#### RECORDS SUPPLIED ####

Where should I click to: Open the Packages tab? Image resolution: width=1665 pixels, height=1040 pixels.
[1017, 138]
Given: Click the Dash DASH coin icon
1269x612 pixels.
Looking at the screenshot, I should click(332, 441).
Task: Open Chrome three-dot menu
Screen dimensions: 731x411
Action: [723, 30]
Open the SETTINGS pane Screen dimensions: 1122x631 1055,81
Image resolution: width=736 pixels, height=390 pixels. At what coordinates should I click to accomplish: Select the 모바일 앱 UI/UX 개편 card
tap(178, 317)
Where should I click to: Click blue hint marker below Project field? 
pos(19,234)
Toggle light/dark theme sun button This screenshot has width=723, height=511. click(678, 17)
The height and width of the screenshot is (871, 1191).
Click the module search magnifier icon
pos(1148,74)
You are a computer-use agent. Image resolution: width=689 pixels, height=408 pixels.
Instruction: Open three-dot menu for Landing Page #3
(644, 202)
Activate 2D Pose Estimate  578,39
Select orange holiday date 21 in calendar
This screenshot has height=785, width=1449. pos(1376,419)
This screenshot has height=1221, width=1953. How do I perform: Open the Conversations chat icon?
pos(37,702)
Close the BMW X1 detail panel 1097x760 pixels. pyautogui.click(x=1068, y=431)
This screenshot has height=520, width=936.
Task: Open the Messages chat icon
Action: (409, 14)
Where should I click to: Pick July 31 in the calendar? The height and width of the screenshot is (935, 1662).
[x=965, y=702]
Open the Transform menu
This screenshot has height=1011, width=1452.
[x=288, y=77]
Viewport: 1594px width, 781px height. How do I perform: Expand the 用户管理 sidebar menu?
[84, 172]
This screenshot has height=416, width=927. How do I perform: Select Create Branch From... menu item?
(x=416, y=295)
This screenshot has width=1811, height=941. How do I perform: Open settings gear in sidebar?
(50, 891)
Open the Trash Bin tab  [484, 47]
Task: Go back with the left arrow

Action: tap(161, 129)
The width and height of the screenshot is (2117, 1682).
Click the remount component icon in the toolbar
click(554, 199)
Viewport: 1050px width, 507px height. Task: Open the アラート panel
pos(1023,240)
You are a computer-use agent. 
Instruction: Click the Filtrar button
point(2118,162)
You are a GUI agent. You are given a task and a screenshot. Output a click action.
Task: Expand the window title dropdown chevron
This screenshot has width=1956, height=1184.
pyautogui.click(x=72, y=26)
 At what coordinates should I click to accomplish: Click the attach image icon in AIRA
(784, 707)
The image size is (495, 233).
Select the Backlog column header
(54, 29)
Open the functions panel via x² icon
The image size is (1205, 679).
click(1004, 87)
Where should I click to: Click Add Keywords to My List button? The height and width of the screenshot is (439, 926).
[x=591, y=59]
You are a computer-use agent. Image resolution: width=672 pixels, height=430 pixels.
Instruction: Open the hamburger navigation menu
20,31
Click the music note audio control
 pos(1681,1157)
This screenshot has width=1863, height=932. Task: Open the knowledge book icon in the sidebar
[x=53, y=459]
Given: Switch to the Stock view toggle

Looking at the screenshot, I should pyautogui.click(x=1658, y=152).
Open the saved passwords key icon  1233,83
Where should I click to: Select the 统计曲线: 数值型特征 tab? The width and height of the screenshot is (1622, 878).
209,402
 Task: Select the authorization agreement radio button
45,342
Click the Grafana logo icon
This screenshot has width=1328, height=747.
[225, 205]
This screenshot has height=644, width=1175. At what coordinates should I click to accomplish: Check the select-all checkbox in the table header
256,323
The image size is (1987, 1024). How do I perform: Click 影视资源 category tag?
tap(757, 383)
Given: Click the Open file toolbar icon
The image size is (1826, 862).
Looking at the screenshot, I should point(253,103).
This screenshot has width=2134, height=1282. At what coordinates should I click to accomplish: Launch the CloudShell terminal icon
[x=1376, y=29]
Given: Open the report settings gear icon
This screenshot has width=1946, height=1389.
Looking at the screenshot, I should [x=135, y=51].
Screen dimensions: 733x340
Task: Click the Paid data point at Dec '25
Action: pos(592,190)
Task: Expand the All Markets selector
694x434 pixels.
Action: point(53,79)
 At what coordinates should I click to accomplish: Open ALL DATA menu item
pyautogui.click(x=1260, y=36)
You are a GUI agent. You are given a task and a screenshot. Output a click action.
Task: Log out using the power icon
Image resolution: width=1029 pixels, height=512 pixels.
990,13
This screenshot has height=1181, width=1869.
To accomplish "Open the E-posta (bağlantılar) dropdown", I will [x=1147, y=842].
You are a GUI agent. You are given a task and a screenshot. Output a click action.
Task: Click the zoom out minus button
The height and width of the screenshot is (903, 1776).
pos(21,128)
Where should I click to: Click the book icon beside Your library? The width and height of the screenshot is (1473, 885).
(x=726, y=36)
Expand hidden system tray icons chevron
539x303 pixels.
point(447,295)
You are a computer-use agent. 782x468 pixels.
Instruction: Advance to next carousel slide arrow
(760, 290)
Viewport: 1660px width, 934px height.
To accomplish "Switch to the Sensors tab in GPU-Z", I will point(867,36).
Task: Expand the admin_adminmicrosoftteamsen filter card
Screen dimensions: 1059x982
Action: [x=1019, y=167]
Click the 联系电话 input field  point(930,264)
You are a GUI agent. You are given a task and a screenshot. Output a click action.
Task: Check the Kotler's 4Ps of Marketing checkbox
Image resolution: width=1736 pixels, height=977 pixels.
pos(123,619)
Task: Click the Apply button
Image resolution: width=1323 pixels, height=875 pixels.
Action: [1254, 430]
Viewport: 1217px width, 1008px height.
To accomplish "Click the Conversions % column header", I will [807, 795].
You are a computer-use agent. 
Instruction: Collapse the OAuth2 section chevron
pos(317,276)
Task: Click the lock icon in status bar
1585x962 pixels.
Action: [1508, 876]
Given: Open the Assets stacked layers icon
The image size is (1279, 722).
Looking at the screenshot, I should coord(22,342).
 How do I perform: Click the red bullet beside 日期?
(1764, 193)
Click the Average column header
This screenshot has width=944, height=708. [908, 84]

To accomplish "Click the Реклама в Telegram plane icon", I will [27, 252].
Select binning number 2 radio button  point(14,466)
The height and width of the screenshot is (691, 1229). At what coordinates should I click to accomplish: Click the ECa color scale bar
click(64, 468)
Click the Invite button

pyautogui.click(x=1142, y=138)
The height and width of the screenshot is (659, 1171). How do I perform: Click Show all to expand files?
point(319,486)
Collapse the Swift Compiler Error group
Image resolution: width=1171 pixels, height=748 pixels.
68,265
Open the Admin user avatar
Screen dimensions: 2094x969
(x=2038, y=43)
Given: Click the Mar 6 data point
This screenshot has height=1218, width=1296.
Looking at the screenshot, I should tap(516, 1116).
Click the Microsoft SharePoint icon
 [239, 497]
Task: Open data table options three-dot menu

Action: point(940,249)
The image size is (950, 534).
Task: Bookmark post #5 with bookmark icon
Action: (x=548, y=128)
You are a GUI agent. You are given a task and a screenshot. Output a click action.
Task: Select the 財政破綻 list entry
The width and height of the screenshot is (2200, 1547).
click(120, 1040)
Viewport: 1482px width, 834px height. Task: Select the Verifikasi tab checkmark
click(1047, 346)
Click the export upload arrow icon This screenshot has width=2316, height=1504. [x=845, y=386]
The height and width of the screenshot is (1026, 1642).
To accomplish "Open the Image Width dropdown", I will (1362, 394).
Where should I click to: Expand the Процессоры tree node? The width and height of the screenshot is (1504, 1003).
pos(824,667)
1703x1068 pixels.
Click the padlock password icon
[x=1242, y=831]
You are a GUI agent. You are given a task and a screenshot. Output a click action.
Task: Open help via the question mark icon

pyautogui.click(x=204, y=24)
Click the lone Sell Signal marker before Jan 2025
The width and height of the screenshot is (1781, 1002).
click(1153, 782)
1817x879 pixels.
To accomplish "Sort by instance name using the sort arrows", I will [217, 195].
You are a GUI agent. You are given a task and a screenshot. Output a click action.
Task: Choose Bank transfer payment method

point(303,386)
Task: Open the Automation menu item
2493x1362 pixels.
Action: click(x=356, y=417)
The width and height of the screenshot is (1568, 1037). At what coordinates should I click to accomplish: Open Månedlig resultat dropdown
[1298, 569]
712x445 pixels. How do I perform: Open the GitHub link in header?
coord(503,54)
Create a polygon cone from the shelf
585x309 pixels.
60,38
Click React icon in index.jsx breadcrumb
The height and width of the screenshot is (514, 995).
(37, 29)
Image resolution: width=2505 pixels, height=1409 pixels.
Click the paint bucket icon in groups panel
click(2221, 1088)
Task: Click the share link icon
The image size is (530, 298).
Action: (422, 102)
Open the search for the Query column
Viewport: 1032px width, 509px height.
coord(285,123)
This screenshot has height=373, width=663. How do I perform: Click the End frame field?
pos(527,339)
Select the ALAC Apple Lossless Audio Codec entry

####

**YOUR INSTRUCTIONS**
Wherever the line holding "This screenshot has height=416, width=927." falls in the entries above, copy exactly from it through the line holding "Open the Trash", inclusive, and add nothing.

**ANSWER SPACE**
This screenshot has height=416, width=927. How do I perform: Select Create Branch From... menu item?
(x=416, y=295)
This screenshot has width=1811, height=941. How do I perform: Open settings gear in sidebar?
(50, 891)
Open the Trash Bin tab  [484, 47]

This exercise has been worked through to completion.